De omstandigheid dat aan appellant met ingang van 11 januari 2008 een loongerelateerde WGA-uitkering op basis van volledige arbeidsongeschiktheid werd toegekend brengt, anders dan ter zitting is betoogd, niet mee dat de vaststelling dat er voor appellant per 21 augustus 2011 geen recht bestaat op een uitkering op grond van de Wet WIA, als onjuist moet worden bestempeld. Het Uwv heeft ter zitting nader toegelicht dat op basis van de onderzoeksbevindingen en de medische gegevens betrekking hebbend op de datum in geding de belastbaarheid van appellant is vastgesteld.
4.4.
De in hoger beroep opnieuw naar voren gebrachte opmerkingen van Leta en van Sakarya bieden geen aanknopingspunten voor de juistheid van de stelling van appellant dat de verzekeringsartsen van het Uwv onvoldoende rekening hebben gehouden met zijn beperkingen. Met name kan worden verwezen naar het rapport van de verzekeringsarts bezwaar en beroep van 5 maart 2012, waarin inzichtelijk en overtuigend is ingegaan op de bezwaren van appellant in verband met de eerder vastgestelde mate van arbeidsongeschiktheid. Appellant heeft in hoger beroep geen nieuwe medische gegevens ingebracht die aanleiding geven voor twijfel aan de juistheid van de medische grondslag van het bestreden besluit.
4.5.
Ten aanzien van de arbeidskundige kant van het bestreden besluit kan worden volstaan met verwijzing naar de overweging in de aangevallen uitspraak waarin de rechtbank oordeelt dat de functies in medisch opzicht geschikt zijn voor appellant. De Raad maakt deze overweging tot de zijne.

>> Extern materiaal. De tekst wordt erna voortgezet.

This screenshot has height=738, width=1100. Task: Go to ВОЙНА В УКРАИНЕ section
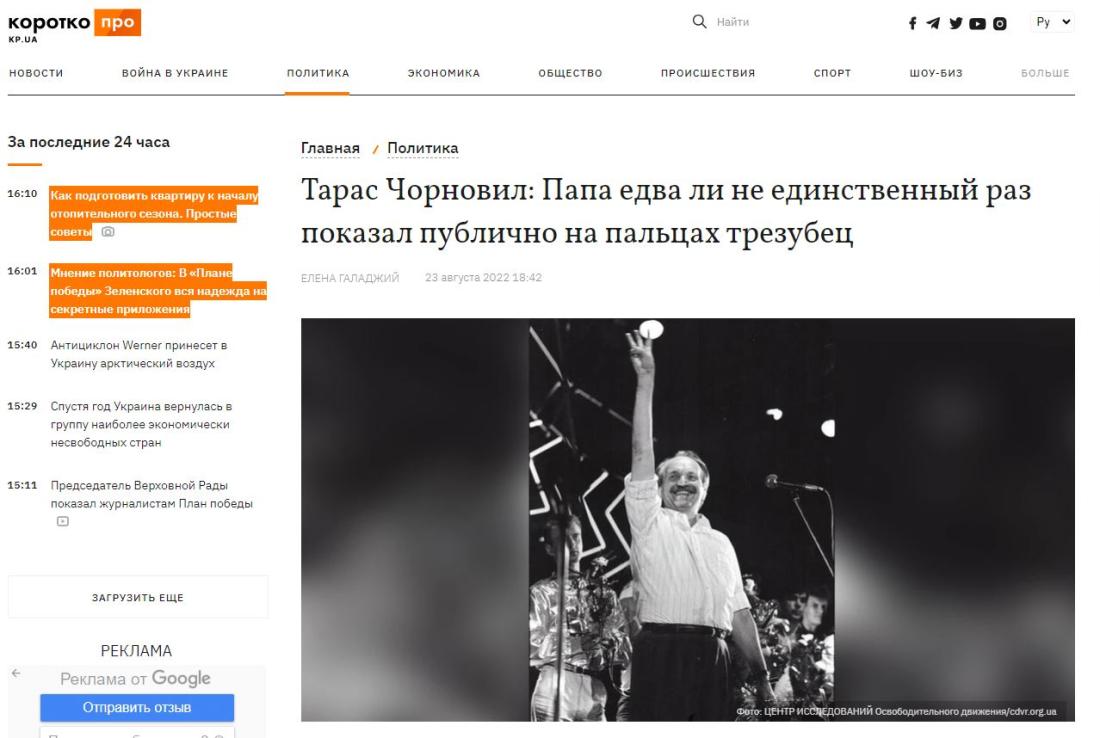click(x=175, y=73)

5. Uit hetgeen is overwogen onder 4.1 tot en met 4.5 volgt dat het hoger beroep niet slaagt. De aangevallen uitspraak dient te worden bevestigd.
6. Voor een proceskostenvergoeding bestaat geen aanleiding.

BESLISSING

De Centrale Raad van Beroep bevestigt de aangevallen uitspraak.
Deze uitspraak is gedaan door J.W. Schuttel als voorzitter en J.P.M. Zeijen en R.E. Bakker als leden, in tegenwoordigheid van B. Rikhof als griffier. De beslissing is uitgesproken in het openbaar op 12 december 2014.